We asked industry experts what message they would send to business leaders who have no intention of improving cyber-defences. Here’s the response from Morey Haber, VP, Technology at BeyondTrust:
The role of any leader in an organisation is to ensure business continuity and limit risk to the organisation, customers, employees and mission. Any disruption to the business can cause a loss in revenue, reputation, or potential harm to its employees or customers.
In today’s next generation economy, if a business embraces any form of electronic commerce, from payroll to online services, there is a real threat for business leaders that should not be ignored.
If your business is heavily invested in technology to operate, it is simply foolish not to consider improving your cyber-defences, even if they are a near zero cost investment. To that point, improving cyber-defence does not have to be an expensive investment to make sure your organisation does not fall victim to any one of these modern disruptions.
Consider the following:
- Education and implementation of secure password policies including acceptable usage (i.e. complexity and no password re-use)
- Enable automatic updates on all workstations and mobile devices to automatically install security patches when an investment in a vulnerability management and patch management solution is not feasible
- Budget for and replace all end of life equipment such as Windows Server 2003 and Windows XP to ensure a safe computing environment
- Enhance basic Windows group policy with best practice settings for session timeout and require periodic password changes
- Remove unnecessary administrator rights from all workstations and servers
- Change all default passwords so threat actors cannot guess them based on dictionary attacks
And, there are so many more. Outside of investing in new tools and replacing old equipment, no business leader should ignore improving cyber-defences. Minimal time, basic policies and simple education can stop the easiest of attacks and potentially keep your business off the front page of a newspaper.
For those business leaders that will ignore even this basic advice, respectfully I would kindly ask them to consider the alternatives and play a simple what if scenario game.
- What if you do not improve your security posture?
- What if you are breached and sensitive data is stolen?
- Who will be accountable?
- Who will be hurt by an incident?
- Who could lose their job ?
- Could someone potentially even lose their life?
The answers should not come as a surprise and if your business involves ICS, SCADA, or other CI (critical infrastructure). Yes. A breach could cost someone their life if machinery or equipment is tampered with. The ‘What If’ questions are derived from a simple SWOT (Strength, Weakness, Opportunity and Threat) assessment regarding the cyber-security posture of your business.

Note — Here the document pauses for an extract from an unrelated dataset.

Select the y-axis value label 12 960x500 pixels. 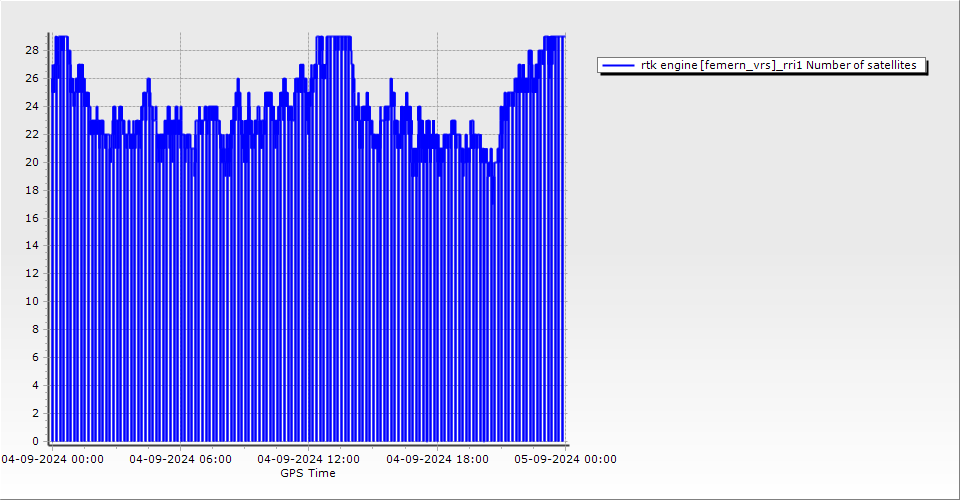(x=32, y=273)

In the end, I would challenge any business leader to say that what they are doing is good enough today, and that there is no room for improvement. Their push back may be due to cost, ignorance, arrogance or any number of human traits. That is simply not good enough when the basic tasks would be simple to implement and have a high value in protecting an organisation, even when funds are not available. There is always room for improvement; especially in cyber-security at home and in business.